**INSTRUCTIONS FOR THE TASK**.
Repeat the span of the entries below that starts at the line with "The image size is (1000, 587)." and ends at the line with "the 500 error", nothing more. Skip the pictures.

**RECORDS SUPPLIED**.

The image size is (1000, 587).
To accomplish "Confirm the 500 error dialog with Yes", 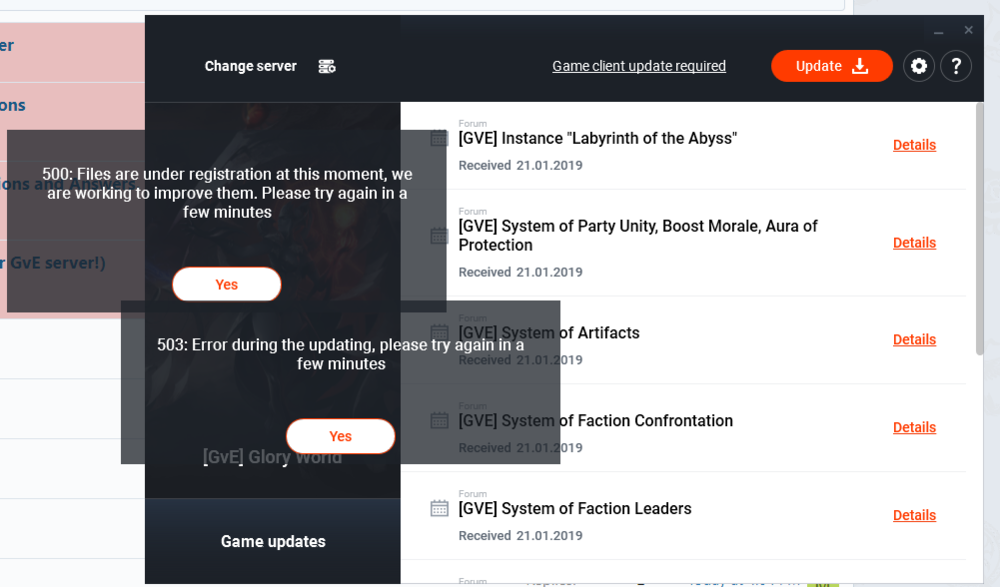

* * *

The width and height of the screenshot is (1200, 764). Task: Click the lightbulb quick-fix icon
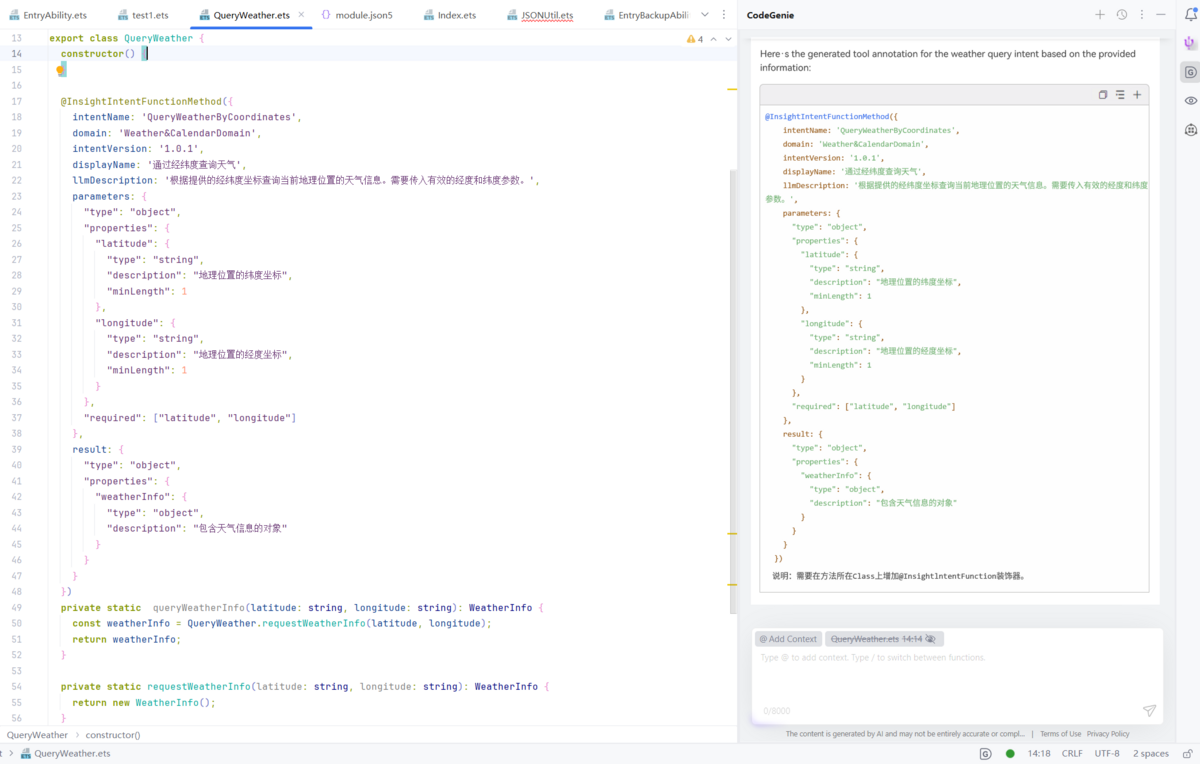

---

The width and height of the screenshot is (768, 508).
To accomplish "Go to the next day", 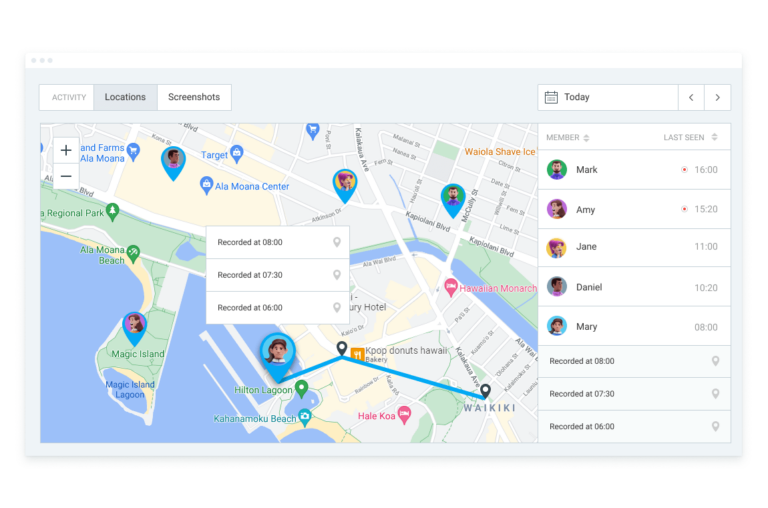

**EXPECTED ANSWER**.
The image size is (1000, 587).
To accomplish "Confirm the 500 error dialog with Yes", 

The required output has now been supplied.